Directions. The following entries are to be repeated exactly, and the pictures are to be left behind.
::: Data extracts :::
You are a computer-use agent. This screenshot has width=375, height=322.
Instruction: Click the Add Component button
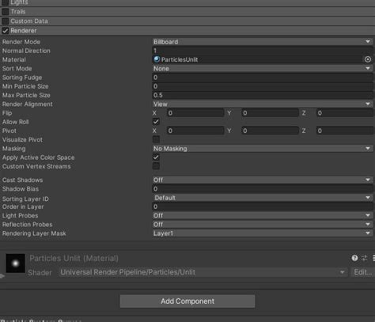pos(188,301)
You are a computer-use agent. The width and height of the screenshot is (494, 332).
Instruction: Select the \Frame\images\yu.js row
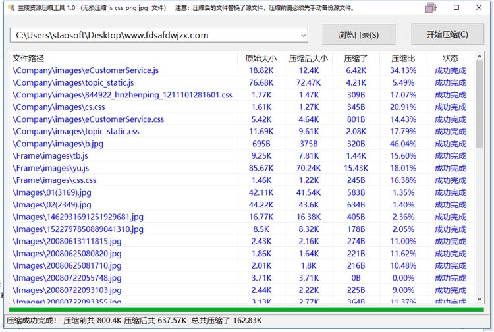[x=242, y=168]
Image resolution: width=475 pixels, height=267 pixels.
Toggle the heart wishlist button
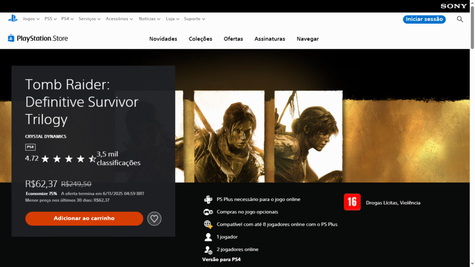pos(154,218)
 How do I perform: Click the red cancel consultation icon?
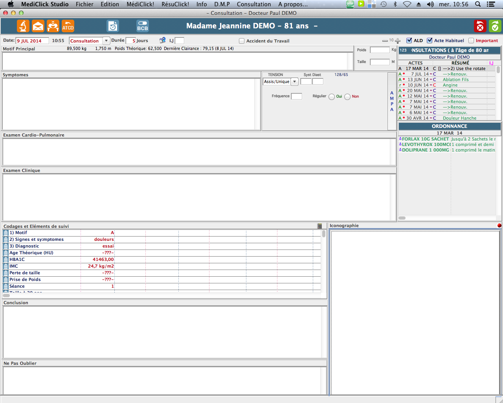[480, 26]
:::
Your solution.
You are a computer-use agent. This screenshot has width=375, height=322.
Instruction: Click the Add Component button
pos(188,301)
You are a computer-use agent. The width and height of the screenshot is (494, 332).
Instruction: Select the \Frame\images\yu.js row
[x=242, y=168]
Image resolution: width=475 pixels, height=267 pixels.
Toggle the heart wishlist button
pos(154,218)
 How do I perform: Click the red cancel consultation icon?
[480, 26]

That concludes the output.